Battle during major Han dynasty expedition against the Xiongnu (AD 73)

The Battle of Yiwulu took place during a major Han dynasty expedition against the Xiongnu in February AD 73, after the fall of the Xin dynasty. The battle was a success for the Han, who were led by Dou Gu. In 73, annoyed at the Xiongnu's constant incursions against the northern border, the Han dynasty dispatched four columns, commissioned generals Dou Gu and Geng Chong to lead an army against the Xiongnu from Jiuquan. The majority of this expedition had only minor successes, with the exception of the capture of Yiwulu.

==Aftermath==
In Yiwulu, Dou Gu set up an agricultural garrison, and appointed a commander to make sure that the army stationed in the Western Regions had a lasting supply of provisions. In the same year, Dou Gu sent Ban Chao and Guo Xun along with 36 men to go south. Ban Chao successfully organised the states of Shanshan, Yutian and Shule against the Xiongnu, restoring peace and order in the Western Regions. Subsequently, in AD 74, the Han government reestablished the Protectorate of the Western Regions, in the city of Jinman in the state of North Jushi. In 75, on the death of Emperor Ming of Han, the Xiongnu with its allies seized their opportunity and captured Jushi and Liuzhong, and killed Protector General Chen Mu. In 76, the Han government repealed the Protectorate of the Western Regions. As the Western Region's situation was becoming precarious, Ban Chao, who was left to defend Shule and Yutian, won the support of the local officials and people and drove the Xiongnu troops from the capital of Gumo in Shicheng. In 80, he wrote to the imperial court, proposing that they send more troops to the Western Regions. The new emperor agreed to his proposal and ordered Xu Gan to lead an army to help Ban Chao.

During the war against the Xiongnu's allies –which lasted several decades– Ban Chao distinguished himself as a statesman and strategist. Relying on the various nationalities in the Western Regions, he united all the people and maintained the unity of the empire. In 90, Ban Chao detained an envoy from Kushan who requested a marriage for his king. In retaliation, the Kushan marched on Ban Chao with a force of 70,000 under commander Xie, and besieged the city of Shule for about ten days. Ban Chao continued to defend the city, until the attackers exhausted their food supplies and retreated. In 91, the Han government appointed Ban Chao the Protector General of the Western Regions, with his office in Tanqian, state of Qiuci.
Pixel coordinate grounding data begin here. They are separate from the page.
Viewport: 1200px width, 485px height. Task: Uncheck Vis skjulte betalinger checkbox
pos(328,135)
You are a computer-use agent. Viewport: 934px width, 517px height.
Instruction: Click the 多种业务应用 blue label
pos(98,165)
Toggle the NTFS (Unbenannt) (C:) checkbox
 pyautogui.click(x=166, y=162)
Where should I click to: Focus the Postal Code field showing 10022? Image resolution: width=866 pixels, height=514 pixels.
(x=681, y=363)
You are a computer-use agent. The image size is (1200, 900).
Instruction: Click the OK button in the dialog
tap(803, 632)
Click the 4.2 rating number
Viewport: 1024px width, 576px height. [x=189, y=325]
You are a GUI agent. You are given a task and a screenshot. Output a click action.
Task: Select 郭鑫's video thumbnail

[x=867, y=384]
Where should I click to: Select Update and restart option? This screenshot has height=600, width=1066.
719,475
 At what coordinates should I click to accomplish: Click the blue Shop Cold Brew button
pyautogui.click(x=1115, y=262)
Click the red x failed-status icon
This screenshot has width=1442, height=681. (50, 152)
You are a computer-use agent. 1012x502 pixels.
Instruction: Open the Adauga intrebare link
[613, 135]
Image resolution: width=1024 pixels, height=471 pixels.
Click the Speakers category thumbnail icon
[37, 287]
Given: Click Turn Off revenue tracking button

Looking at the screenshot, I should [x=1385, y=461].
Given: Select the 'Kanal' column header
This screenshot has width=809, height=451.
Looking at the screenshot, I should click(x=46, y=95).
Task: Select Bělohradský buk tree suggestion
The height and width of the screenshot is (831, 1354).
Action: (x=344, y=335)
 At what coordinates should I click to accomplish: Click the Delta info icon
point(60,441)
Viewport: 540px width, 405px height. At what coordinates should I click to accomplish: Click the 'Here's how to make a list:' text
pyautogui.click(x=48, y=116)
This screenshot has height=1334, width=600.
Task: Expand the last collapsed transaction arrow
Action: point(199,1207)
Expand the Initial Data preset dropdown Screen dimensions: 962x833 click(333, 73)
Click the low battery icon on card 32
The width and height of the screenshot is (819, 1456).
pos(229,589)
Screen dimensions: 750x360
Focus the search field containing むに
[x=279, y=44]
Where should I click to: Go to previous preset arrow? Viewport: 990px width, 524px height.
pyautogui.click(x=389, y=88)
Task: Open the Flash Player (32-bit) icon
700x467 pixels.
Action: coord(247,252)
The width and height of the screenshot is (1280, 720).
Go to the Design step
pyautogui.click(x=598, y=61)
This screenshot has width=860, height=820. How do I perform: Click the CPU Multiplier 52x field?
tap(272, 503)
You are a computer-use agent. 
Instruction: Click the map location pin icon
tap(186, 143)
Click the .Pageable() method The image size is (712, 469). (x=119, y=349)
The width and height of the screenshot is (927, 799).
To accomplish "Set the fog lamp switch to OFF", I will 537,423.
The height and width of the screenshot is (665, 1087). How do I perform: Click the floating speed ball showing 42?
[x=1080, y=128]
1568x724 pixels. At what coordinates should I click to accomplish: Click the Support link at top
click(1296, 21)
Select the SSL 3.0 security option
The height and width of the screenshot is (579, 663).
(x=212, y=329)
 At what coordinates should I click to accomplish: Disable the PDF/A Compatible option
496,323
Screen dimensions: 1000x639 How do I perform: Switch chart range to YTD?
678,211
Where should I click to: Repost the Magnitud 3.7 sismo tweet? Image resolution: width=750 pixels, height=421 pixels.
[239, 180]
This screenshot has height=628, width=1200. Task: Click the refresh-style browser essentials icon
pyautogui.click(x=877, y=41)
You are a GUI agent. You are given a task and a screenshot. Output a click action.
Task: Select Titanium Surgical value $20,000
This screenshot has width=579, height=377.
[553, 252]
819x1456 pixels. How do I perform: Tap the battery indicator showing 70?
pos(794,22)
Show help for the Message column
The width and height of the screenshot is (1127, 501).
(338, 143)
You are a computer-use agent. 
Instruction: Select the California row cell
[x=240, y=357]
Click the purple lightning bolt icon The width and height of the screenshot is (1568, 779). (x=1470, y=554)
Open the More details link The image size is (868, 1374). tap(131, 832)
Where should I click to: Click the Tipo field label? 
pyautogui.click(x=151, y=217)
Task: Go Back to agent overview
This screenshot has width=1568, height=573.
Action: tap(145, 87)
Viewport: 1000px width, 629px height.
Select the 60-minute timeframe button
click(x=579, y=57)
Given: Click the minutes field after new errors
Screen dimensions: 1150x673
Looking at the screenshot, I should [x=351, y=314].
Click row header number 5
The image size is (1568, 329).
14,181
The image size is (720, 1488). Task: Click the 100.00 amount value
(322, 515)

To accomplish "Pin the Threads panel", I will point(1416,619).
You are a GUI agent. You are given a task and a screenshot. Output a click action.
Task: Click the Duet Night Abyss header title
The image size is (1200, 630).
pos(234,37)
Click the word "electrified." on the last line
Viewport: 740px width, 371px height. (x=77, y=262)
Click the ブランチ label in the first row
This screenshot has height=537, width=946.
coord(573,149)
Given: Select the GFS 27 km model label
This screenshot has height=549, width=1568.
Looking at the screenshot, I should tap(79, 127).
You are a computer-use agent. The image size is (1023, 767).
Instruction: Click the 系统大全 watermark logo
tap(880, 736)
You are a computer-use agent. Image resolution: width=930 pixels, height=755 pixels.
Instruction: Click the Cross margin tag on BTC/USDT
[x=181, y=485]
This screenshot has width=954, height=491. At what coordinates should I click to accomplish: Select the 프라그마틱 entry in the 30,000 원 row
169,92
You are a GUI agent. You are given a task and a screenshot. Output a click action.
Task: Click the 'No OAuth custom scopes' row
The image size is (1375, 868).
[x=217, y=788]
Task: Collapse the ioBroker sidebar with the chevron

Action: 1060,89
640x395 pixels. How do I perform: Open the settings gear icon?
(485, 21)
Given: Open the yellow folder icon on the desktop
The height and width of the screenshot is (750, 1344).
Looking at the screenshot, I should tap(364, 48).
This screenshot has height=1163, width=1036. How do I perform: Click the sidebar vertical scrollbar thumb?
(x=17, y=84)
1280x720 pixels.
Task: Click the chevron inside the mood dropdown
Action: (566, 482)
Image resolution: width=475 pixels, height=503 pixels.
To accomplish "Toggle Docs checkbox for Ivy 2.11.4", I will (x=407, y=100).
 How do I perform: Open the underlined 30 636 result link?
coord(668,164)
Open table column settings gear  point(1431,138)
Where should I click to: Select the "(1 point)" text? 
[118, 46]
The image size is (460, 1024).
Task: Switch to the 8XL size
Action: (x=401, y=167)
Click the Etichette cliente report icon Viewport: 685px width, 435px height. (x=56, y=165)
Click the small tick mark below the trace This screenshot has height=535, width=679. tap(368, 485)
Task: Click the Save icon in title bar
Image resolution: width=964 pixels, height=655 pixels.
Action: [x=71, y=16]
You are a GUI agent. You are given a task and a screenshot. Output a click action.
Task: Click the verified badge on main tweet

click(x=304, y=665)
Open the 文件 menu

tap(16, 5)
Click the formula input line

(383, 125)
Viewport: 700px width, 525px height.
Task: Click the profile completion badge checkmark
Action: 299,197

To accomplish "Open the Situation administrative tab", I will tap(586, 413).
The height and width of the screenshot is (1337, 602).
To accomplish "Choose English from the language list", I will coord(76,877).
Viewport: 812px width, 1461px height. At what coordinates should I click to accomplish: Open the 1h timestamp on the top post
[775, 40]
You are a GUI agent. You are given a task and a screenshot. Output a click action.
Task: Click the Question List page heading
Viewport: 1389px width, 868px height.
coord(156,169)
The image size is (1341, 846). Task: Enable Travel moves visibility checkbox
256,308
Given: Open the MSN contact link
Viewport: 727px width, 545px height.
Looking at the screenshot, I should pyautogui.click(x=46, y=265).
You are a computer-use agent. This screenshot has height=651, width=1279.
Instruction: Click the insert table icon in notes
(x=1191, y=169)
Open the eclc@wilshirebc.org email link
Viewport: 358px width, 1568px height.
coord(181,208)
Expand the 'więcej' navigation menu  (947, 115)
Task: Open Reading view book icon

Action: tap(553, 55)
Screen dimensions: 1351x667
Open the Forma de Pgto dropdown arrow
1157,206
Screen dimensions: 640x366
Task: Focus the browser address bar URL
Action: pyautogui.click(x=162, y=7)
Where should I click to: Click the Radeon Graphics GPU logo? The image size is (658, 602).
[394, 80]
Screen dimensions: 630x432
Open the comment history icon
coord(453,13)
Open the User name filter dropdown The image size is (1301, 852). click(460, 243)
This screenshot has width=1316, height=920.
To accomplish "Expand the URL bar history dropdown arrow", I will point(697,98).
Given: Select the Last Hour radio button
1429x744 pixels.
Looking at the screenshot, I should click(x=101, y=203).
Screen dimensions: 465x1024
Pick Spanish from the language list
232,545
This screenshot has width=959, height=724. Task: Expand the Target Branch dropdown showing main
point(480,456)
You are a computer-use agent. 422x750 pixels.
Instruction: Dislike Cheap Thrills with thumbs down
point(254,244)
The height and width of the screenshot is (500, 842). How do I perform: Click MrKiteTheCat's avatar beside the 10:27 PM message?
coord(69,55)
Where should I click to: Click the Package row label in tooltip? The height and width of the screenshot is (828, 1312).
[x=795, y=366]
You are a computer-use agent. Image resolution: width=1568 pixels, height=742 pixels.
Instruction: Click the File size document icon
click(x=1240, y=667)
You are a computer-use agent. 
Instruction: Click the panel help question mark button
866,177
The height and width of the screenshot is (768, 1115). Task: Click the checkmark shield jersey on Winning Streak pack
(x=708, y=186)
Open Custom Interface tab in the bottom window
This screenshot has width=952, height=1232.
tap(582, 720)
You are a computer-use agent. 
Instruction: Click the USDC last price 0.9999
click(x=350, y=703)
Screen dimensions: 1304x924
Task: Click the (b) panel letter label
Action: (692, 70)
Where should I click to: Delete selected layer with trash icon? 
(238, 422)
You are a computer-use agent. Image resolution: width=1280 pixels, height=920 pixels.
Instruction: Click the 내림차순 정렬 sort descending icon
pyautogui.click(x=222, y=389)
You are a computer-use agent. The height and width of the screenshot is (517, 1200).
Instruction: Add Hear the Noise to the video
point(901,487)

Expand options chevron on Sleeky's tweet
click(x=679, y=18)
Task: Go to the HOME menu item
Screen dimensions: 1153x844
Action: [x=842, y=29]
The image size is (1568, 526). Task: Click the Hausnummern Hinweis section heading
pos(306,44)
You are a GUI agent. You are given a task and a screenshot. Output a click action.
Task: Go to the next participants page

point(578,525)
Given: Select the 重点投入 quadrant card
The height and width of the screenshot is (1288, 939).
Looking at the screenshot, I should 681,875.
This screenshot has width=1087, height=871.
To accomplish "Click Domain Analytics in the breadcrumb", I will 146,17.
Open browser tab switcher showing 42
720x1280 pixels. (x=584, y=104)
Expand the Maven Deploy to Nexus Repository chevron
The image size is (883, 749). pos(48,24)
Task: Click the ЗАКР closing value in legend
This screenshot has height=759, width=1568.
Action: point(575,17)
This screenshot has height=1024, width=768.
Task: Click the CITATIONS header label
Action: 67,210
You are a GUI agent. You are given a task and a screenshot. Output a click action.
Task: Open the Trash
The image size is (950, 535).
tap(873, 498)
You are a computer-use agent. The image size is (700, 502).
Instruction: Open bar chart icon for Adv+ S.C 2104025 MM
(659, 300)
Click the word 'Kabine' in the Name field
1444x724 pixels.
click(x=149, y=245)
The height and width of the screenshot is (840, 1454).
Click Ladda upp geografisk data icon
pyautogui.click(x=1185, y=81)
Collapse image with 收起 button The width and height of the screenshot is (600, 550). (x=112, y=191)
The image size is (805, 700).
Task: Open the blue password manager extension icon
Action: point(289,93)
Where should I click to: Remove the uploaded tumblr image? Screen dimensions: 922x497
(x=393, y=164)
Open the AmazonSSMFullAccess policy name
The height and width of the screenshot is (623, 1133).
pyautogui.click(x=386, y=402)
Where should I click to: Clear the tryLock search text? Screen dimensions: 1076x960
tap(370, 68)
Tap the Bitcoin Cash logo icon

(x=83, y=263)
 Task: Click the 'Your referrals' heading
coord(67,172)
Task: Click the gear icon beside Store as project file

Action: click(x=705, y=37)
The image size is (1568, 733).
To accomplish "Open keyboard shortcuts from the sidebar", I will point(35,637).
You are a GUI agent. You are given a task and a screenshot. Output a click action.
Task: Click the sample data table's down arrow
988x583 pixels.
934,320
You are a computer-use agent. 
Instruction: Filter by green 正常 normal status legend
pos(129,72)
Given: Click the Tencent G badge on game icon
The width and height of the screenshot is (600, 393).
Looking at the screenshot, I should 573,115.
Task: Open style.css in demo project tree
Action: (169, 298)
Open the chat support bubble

In 94, Ban Chao organised an army of 70,000 mercenaries, approached and arrested the kings of Yanqi and Yuli. They were executed where Chen Mu was killed. In 97, Ban Chao commissioned an envoy named Gan Ying to visit Rome. He was unsuccessful, but returned after traveling as far as the Black Sea.

For more than thirty years Ban Chao worked in the Western Regions until he was seventy, when he retired and returned to Luoyang. Ren Shang succeeded Ban Chao as the Protector General of the Western Regions in 102, but as he was unkind and harsh toward the local people, they rose up against him, sending the region into disorder. The Han court soon recalled him in 106, and replaced him with Duan Xi. On July 29, 107, the Han government repealed the protector generalship, and recalled Duan Xi back under the escort of General Wang Hong.

==Bibliography==
- Fan Ye et al., Hou Hanshu. Beijing: Zhonghua Shuju, 1965. ISBN 7-101-00306-0
- Sima Guang, comp. Zizhi Tongjian. Beijing: Zhonghua Shuju, 1956. ISBN 7-101-00183-1
- Graff, David A. (2002). "Medieval Chinese Warfare, 300 – 900"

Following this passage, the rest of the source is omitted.